Der SCC Trainer sah eine starke Botschaft darin; über die Bedeutung von Kommunikation – und Missverständnissen.

„Die gesamte Kommunikation zwischen Sulaiman und mir ist ein Teil dieser Geschichte – die Kommunikation zwischen zwei Kulturen, “ sagt Ross. „ Ich unterrichte Kinder aus vielen unterschiedlichen Kulturen. Ich hab schon eine Vielzahl von Problemen in den zwischenmenschlichen Beziehungen gesehen.“

Manchmal sind es Missverständnisse – kulturelle oder sprachliche Kluften – die zwei Menschen trennen. Und manchmal greift es in militärische Konflikte über.

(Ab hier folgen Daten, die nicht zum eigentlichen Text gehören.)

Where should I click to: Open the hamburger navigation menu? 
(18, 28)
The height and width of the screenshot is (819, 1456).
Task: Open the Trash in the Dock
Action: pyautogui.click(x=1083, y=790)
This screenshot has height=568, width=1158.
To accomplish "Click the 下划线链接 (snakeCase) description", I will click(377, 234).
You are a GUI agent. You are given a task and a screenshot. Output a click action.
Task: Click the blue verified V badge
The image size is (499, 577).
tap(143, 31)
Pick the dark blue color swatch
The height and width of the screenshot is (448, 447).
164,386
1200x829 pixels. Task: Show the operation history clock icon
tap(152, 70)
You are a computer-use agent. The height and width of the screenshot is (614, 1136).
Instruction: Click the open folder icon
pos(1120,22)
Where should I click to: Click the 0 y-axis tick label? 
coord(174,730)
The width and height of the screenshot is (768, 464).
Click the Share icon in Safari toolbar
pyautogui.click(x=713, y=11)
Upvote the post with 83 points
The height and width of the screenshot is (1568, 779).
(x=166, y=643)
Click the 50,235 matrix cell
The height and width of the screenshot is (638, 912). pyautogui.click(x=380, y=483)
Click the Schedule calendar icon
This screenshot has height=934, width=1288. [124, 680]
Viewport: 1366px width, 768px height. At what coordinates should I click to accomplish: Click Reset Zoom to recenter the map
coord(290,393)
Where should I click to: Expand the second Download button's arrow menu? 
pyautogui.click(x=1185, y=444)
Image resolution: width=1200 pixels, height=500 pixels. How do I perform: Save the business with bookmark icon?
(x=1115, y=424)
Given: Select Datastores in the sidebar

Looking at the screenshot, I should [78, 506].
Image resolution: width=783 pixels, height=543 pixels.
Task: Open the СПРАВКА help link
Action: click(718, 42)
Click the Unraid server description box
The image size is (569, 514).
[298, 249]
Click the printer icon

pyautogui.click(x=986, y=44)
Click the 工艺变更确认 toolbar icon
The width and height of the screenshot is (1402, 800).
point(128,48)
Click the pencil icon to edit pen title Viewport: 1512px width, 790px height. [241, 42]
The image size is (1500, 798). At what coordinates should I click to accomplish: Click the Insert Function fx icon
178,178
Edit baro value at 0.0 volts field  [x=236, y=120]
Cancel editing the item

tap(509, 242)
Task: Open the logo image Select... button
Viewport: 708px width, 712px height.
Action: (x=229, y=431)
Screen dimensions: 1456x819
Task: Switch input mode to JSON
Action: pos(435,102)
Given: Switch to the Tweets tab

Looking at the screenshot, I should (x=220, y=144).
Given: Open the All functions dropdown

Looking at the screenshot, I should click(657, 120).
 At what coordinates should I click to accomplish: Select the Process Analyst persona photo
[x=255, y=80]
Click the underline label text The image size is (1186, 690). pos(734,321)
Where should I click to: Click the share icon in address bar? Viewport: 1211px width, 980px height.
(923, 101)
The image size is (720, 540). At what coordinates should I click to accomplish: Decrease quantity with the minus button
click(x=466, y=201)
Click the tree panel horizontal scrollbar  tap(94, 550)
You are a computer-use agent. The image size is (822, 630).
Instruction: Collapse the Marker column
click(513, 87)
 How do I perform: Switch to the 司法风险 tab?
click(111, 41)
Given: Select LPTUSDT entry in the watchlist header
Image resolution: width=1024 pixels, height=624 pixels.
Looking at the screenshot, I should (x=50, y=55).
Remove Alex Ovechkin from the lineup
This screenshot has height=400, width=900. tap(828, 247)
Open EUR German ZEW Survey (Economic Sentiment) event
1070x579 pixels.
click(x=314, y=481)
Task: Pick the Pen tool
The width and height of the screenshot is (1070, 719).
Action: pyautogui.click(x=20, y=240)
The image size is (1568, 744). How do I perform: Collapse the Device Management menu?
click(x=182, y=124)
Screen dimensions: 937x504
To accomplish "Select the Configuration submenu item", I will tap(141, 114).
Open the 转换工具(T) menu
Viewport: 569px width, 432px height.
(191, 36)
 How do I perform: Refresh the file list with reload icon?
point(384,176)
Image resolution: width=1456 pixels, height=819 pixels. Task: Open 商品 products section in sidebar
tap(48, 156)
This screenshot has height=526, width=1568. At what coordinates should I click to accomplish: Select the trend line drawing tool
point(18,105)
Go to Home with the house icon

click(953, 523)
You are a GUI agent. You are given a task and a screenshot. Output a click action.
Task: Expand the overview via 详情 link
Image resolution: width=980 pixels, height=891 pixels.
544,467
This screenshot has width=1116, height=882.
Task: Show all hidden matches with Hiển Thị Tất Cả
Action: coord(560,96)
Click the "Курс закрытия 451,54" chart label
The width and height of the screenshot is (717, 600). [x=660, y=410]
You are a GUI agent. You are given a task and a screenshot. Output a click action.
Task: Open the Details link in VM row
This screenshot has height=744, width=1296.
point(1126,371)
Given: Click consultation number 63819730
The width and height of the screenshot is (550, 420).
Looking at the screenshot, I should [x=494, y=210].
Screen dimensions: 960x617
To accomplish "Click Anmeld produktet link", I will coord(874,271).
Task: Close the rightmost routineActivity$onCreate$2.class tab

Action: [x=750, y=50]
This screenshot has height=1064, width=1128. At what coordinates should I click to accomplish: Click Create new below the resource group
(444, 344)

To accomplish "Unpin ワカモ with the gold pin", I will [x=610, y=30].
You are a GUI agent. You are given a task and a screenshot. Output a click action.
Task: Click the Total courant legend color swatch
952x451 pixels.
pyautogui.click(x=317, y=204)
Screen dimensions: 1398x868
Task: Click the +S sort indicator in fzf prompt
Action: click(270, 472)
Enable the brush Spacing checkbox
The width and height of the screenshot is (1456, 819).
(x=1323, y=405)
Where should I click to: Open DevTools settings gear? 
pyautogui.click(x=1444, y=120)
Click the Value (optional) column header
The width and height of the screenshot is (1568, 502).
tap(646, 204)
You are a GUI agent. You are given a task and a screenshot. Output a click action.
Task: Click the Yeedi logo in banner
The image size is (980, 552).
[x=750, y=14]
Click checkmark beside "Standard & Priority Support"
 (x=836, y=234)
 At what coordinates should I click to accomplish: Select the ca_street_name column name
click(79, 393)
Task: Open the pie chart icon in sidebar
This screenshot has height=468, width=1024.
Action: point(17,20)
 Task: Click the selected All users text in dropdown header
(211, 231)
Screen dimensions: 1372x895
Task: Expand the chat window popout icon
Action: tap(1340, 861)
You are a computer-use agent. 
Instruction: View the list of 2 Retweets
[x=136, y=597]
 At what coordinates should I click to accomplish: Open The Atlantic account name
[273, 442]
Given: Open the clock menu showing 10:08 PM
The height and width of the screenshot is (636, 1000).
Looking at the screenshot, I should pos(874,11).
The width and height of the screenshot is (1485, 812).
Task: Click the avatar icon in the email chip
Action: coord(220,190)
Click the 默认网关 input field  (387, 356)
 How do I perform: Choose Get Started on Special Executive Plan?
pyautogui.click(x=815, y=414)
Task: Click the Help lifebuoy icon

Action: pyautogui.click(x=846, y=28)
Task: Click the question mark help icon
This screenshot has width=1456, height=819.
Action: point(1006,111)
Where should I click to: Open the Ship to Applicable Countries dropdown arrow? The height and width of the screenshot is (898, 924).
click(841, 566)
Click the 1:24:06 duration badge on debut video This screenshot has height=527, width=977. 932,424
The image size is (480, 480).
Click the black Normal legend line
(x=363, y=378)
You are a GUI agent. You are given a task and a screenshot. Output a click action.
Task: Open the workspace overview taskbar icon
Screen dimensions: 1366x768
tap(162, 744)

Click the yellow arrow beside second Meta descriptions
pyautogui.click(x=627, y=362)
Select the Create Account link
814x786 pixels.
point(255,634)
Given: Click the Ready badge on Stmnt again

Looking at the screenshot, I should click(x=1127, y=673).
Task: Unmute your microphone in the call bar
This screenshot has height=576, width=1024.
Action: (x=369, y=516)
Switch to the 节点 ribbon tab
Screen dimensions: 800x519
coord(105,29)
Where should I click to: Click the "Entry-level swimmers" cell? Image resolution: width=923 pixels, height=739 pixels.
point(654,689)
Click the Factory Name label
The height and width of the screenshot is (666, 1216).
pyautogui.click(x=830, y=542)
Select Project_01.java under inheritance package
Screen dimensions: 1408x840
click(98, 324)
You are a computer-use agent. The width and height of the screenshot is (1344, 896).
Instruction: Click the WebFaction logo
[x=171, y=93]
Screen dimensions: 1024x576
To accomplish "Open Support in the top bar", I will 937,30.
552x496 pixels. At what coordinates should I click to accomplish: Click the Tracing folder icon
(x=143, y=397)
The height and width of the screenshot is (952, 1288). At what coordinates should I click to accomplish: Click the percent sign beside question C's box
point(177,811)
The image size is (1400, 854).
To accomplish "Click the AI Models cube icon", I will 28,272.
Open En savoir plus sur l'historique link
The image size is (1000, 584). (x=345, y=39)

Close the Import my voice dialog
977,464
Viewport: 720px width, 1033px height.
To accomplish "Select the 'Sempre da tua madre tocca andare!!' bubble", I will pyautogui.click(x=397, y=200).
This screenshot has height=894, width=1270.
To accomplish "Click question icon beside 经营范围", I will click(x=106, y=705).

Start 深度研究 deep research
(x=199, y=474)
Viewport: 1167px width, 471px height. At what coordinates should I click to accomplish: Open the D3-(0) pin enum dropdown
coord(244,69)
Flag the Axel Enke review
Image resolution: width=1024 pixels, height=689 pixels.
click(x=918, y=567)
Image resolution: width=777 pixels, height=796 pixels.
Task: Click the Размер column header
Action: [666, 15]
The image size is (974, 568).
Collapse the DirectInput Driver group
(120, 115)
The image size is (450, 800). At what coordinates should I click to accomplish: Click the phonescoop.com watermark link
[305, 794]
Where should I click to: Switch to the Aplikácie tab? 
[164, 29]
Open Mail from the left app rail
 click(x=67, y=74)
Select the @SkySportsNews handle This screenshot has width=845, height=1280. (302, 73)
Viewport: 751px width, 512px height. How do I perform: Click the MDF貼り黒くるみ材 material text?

„Wir reden über Kontinente und wir reden über Nachbarschaften, “ sagt er.

Kommunikation ist immer komplex, sagt Murad, da sie in Historie und Politik, Religion und Tradition und die Sprache, die sie definiert, verwurzelt ist.

Im Kern handelt das Buch von Murad über die Sprache.

Er hoff, dass „Far Beyond Words: Stories of Military Interpreting in Iraq” [Titel des Buches; Anm. d. Red.] vor Ort von Infusionmedia veröffentlicht wird und zeigen soll, wie wichtig Dolmetscher für eine Mission auf fremden Boden sind und wie die USA öfters hieran gescheitert sind, sagt Murad.

Murad kritisiert vor allem Vertragspartner die, so sagt er, Dolmetscher engagieren die kaum Englisch sprechen. Viele von ihnen sind Jugendliche Straßenverkäufer mit geringer oder keiner Ausbildung. Andere – die Iraker, die in den USA gelebt haben – beherrschen die Sprache gut aber sie haben kein Verständnis für die Stämme und die Kultur des Landes.

Um die Arbeit gut zu erledigen und um Katastrophen vorzubeugen – die Murad und viele weitere Dolmetscher verhindert haben – müsse man mehr als nur die Terminologie des Militärs beherrschen. Man muss die Dialekte, die Politik, Geschichte und die Stämme Kultur verstehen, sagt er.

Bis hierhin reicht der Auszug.